Task instructions: Show each of the lines below that contains the word "width".

:: Exercise input ::

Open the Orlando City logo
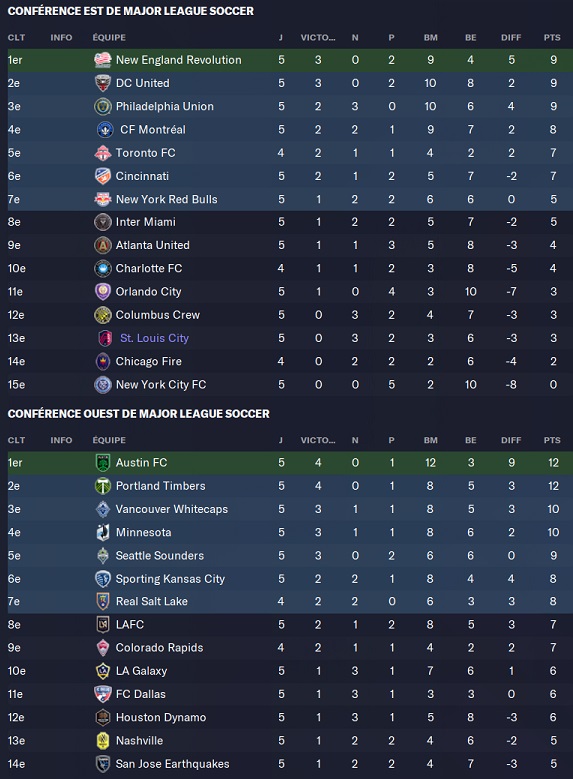[x=103, y=292]
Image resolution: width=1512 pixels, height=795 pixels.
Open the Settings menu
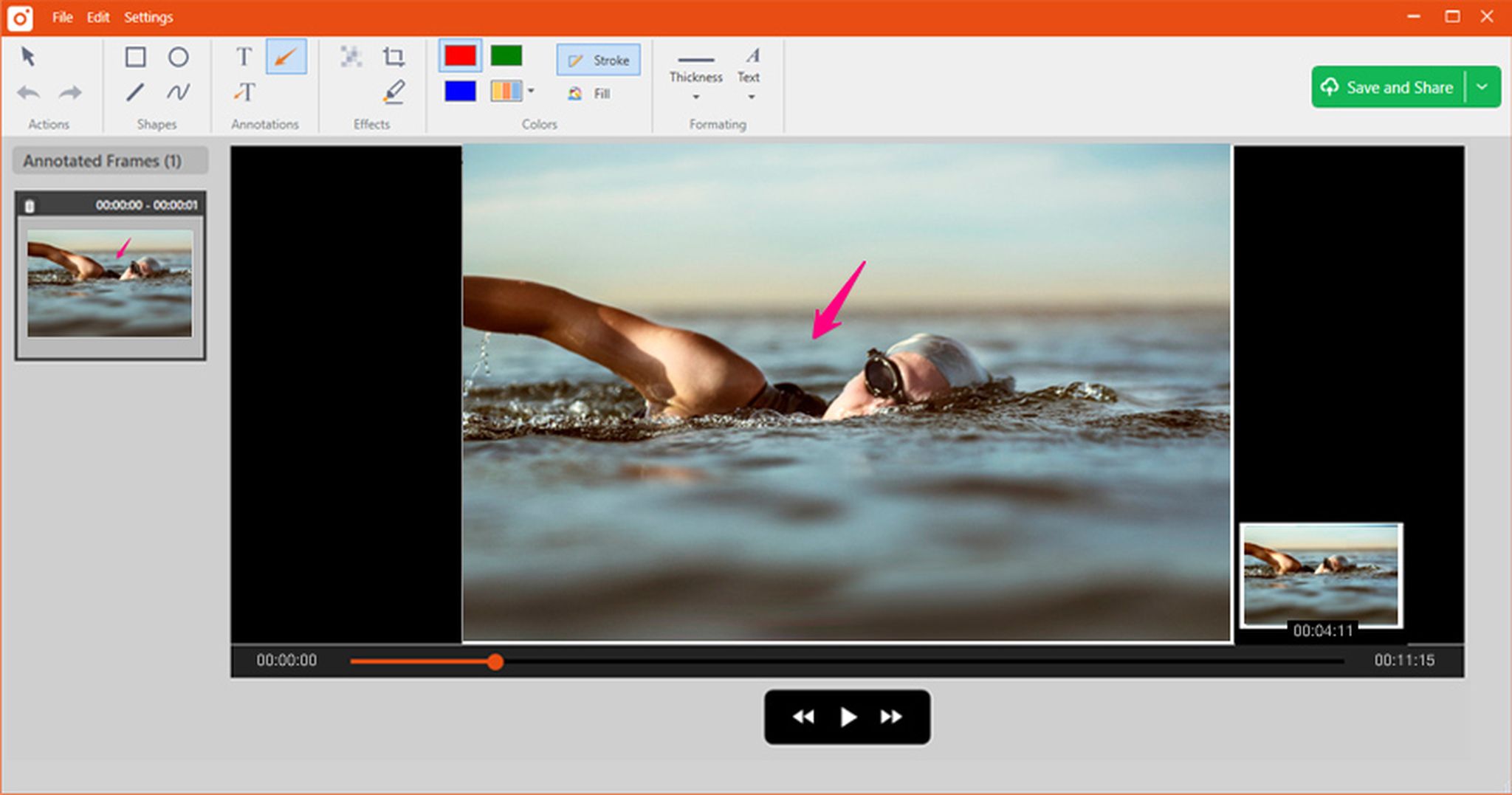point(148,17)
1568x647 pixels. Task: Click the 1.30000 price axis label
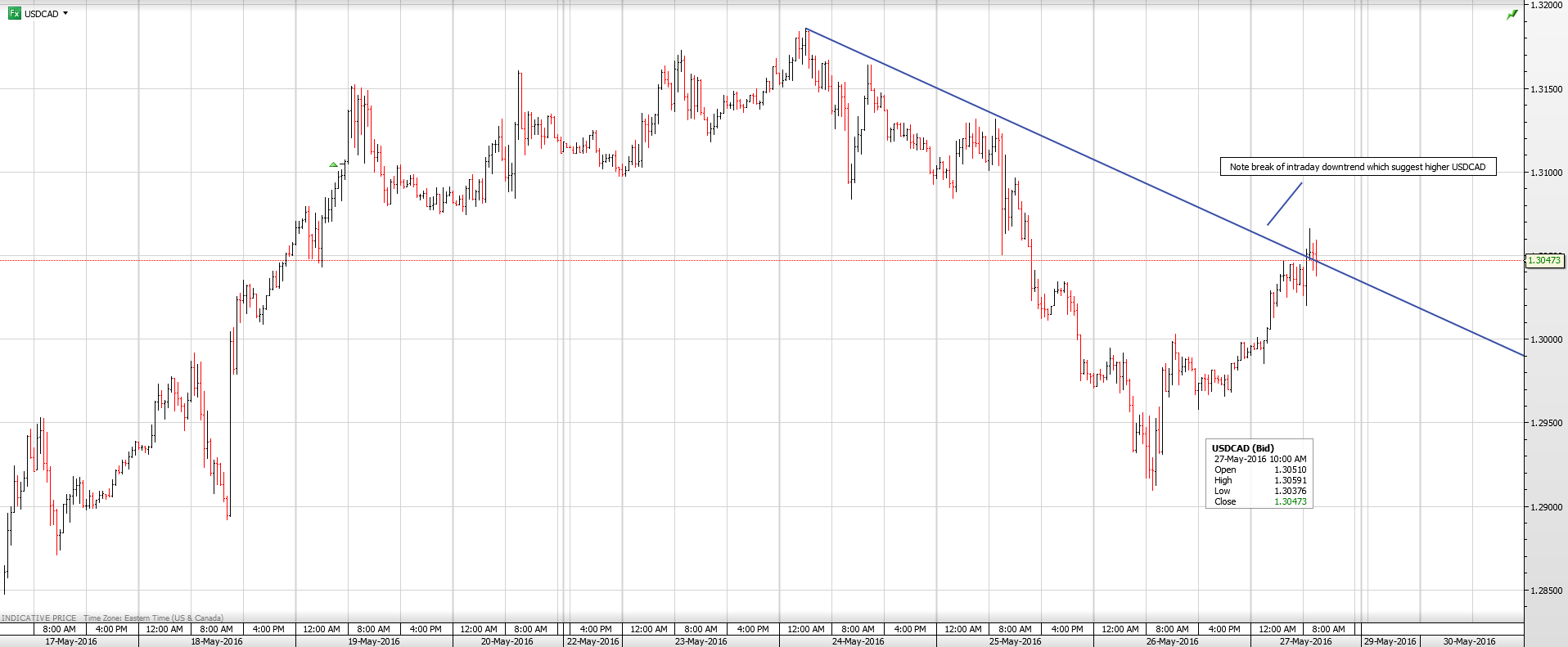click(x=1546, y=339)
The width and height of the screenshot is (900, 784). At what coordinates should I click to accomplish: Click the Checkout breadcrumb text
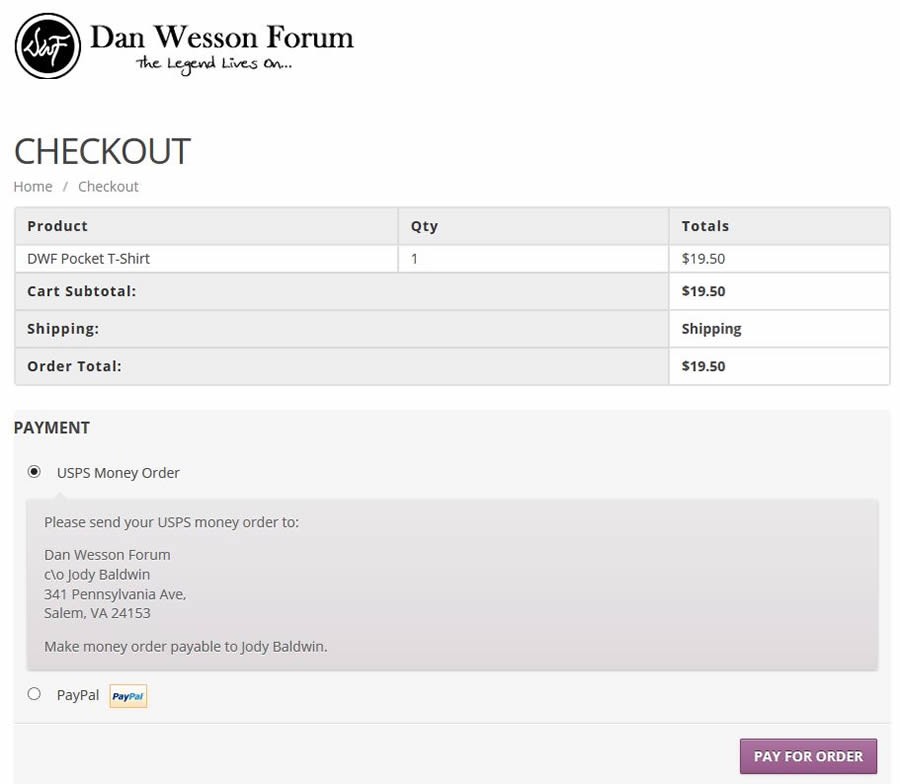tap(108, 187)
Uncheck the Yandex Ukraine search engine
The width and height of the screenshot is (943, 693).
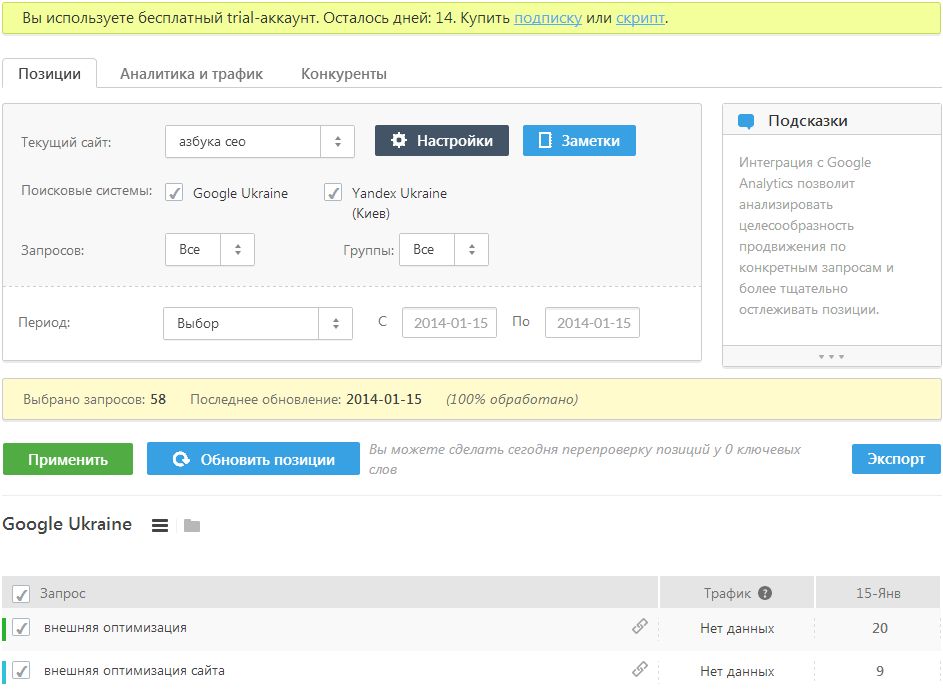click(333, 193)
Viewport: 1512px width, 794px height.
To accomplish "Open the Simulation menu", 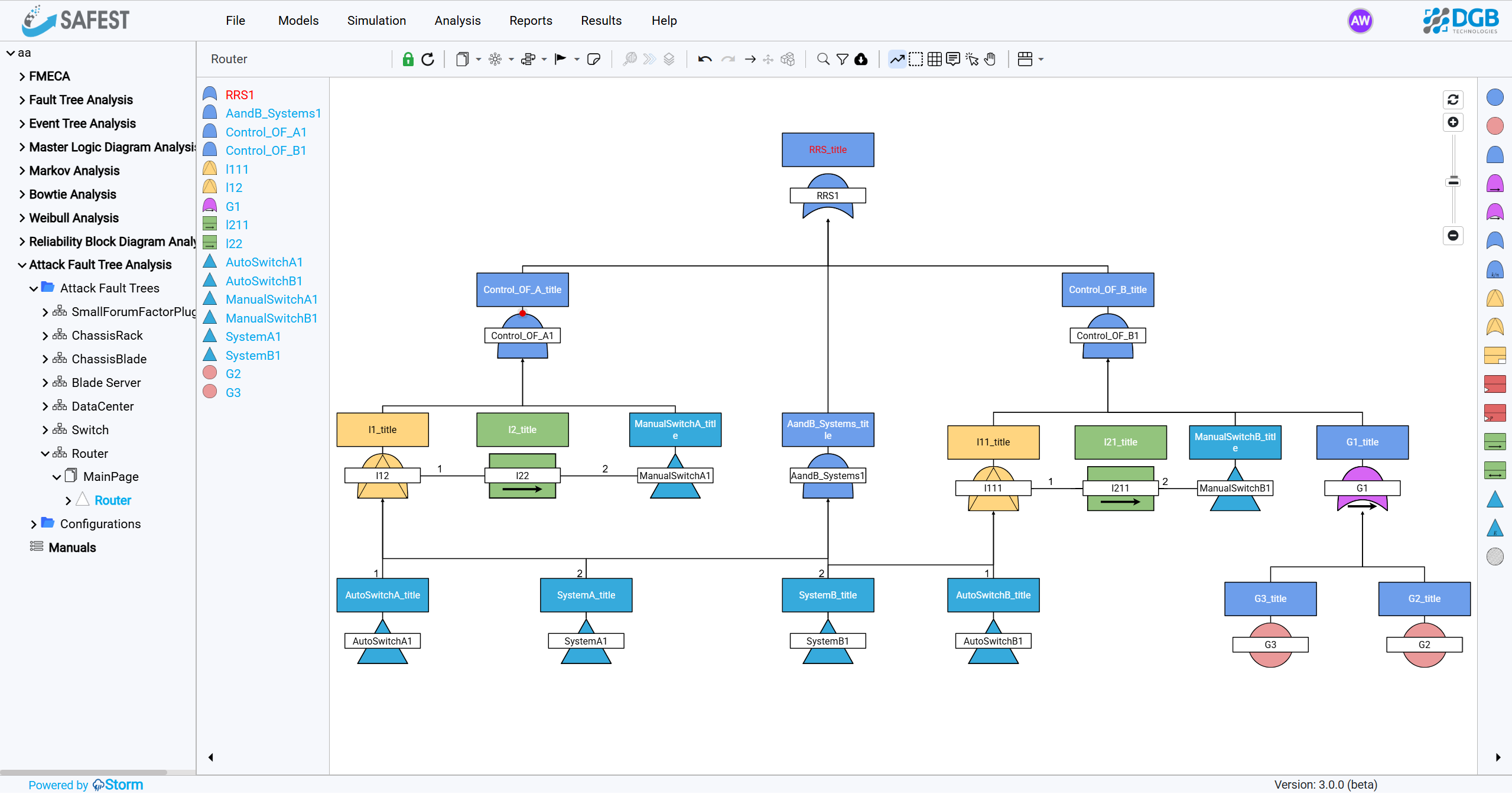I will click(x=376, y=20).
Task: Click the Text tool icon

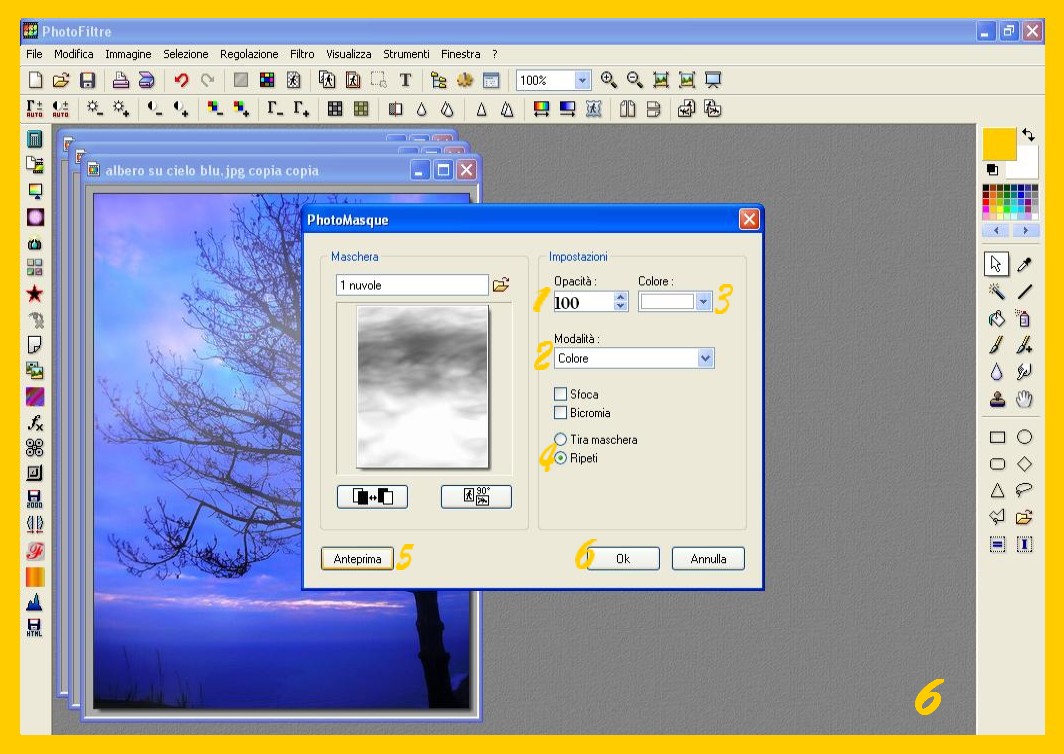Action: [405, 80]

:::

Exercise output:
Image resolution: width=1512 pixels, height=795 pixels.
The width and height of the screenshot is (900, 784). At what coordinates should I click to accomplish: Click the Checkout breadcrumb text
The width and height of the screenshot is (943, 693).
Viewport: 1512px width, 794px height.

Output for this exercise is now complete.